日本の医療制度の特徴は、官僚の裁量権が非常に大きいという点です。100%自費の自由診療ではなく、保険医として保険診療を行なう限り、診療報酬・介護報酬の規定を忠実に遵守する義務があります。診療報酬の改定は、この春、贈収賄事件の舞台となった中央社会保険医療協議会(中医協)で諮問され、厚生労働大臣に答申された後、決定されることになっています。この中医協に提出する原案を考えるのは、厚生労働省の官僚です。さらに、シーリング制という、年間の医療費総予算の上限を決めるのは、財務省の官僚であります。介護保険の保険者は、市町村となっており、介護保険料を納める働き盛りの中年が少なく、介護保険を使う高齢者が多い町や村は、介護保険のやりくりが大変で、このことも平成の大合併の引き金となっています。開始されてまだ5年目ですが、もうすでに財源がパンクしそうな介護保険制度の見直しはまったなしとなっていますし、医療保険の財源の方も危機に瀕しています。2006年には、厚生労働省が、診療報酬と介護報酬を、抜本的かつドラスティックに見直しするということがほぼ確実な雰囲気です。

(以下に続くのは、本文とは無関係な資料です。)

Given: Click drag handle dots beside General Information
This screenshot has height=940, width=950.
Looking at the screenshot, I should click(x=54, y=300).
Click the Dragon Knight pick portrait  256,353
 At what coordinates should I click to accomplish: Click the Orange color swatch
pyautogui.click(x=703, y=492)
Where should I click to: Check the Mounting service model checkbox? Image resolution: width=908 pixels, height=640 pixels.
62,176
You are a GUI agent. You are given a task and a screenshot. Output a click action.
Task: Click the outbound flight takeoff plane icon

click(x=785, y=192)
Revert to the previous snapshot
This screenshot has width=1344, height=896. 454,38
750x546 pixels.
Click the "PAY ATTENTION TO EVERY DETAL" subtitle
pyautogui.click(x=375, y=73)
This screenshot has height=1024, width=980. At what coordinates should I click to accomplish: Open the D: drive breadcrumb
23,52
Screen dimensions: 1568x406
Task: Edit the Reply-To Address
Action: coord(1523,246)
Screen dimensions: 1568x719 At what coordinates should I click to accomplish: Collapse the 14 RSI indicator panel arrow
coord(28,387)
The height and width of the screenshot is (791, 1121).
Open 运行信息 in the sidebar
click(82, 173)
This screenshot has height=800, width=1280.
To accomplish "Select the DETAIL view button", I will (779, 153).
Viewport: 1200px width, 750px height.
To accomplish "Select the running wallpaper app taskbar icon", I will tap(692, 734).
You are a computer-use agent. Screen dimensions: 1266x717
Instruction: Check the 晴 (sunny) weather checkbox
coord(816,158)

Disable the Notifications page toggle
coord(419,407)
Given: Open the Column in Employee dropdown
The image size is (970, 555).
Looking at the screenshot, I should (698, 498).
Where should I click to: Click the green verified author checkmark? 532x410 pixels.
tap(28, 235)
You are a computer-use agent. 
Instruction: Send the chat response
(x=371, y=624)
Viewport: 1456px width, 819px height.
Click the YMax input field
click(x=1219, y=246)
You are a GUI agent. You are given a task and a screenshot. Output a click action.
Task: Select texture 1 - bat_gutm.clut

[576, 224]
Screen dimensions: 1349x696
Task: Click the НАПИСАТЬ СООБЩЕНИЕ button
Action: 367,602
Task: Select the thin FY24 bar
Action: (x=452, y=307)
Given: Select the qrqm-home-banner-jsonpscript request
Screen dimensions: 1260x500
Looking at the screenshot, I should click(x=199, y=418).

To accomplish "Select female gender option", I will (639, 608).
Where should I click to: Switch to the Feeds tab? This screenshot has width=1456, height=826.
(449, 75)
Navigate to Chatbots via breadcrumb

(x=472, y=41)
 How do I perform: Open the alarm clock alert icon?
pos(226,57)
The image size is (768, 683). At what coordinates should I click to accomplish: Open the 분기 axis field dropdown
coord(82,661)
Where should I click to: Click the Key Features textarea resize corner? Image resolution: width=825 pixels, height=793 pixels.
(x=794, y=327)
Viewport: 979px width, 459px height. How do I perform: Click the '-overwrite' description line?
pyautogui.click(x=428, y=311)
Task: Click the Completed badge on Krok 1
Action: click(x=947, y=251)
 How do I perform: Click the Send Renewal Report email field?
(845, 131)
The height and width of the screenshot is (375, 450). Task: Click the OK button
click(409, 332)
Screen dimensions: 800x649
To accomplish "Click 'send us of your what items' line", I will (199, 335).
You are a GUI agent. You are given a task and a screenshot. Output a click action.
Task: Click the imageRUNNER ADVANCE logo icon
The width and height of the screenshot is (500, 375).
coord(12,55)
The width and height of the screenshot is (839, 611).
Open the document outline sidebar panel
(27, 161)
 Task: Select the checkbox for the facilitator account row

ところで、殆ど全ての新聞で2004年6月26日付け朝刊に、「国の借金700兆円超─国民1人あたり550万円に」という記事が掲載されていました。これは、6月25日の財務省発表を記事にしたものです。「2004年3月末の国の借金(国債・借入金・政府短期証券の合計額)は、703兆1478億円となり、国内総生産(GDP)の1.4倍となった。今年度は国債を36兆6千億円新規発行する予定で、国の借金がさらに膨らむのは確実だ。この他に、地方が抱える借金は、約199兆円となっている。重複分を除いた国と地方の債務残高は計870兆円程度となり、GDPの約1.7倍に達した。」と書かれていました。第2次世界大戦中のミッドウェイ海戦時に、当時の日本国の債務残高はGDPの約1.5倍に達しており、終戦時には、債務残高はGDPの約2倍だったそうです。「国家の債務残高がGDPの2倍を超えると従来の政策を維持するのは非常に難しい、と言われている。このままでは、2006年頃から日本国の債務残高はGDPの約2倍になりそうだ。」といった点が、前述のアリとキリギリス論者の根拠になっているようです。

診療報酬は、国家予算に占める医療費総額を、シーリング制のもとに財務省が定め、その総予算の中で厚生労働省がやりくりするという流れになっているわけですから、国家財政が厳しくなると、医療機関に多大な影響がでるのは避けられないでしょう。先の国会で通過した年金法案についても、わけが分からないように書かれていますが、よく読むと「くわせものの大改革」で、要は、今後の国家の年金の支払いをうまく軽減できた、国家にとっては都合のいい法案となっています。これから先本当にどうなるのかということは、予測できるものではありませんが、これから冬がくるかもしれないと思って準備して、キリギリスのようにうかれないように、という警鐘と考えるべきでしょう。医療現場にいる我々としては、目の前の患者様の病気が一刻も早く治るよう、常に最善を尽くすという医療従事者としての基本姿勢を片時も忘れず、医学・医療レベルの向上に常に、取り組むべきであると考えております。けがや病気に苦しんでいる患者様が、もう一度日常生活に戻り、経済活動に復帰し、社会生活に100%カムバックできるよう努めるのが、医療従事者の使命であります。我々が進む道は、医療法人あかね会の理念「いま求められている医療の最高レベルを目指すとともに、明日の医療に機能しよう」の追求であると信じております。最先端の技術を持つ医療スタッフ、最高の医療施設という、ソフト面、ハード面の充実ができるよう一歩一歩着実に歩んでいきたいと思っております。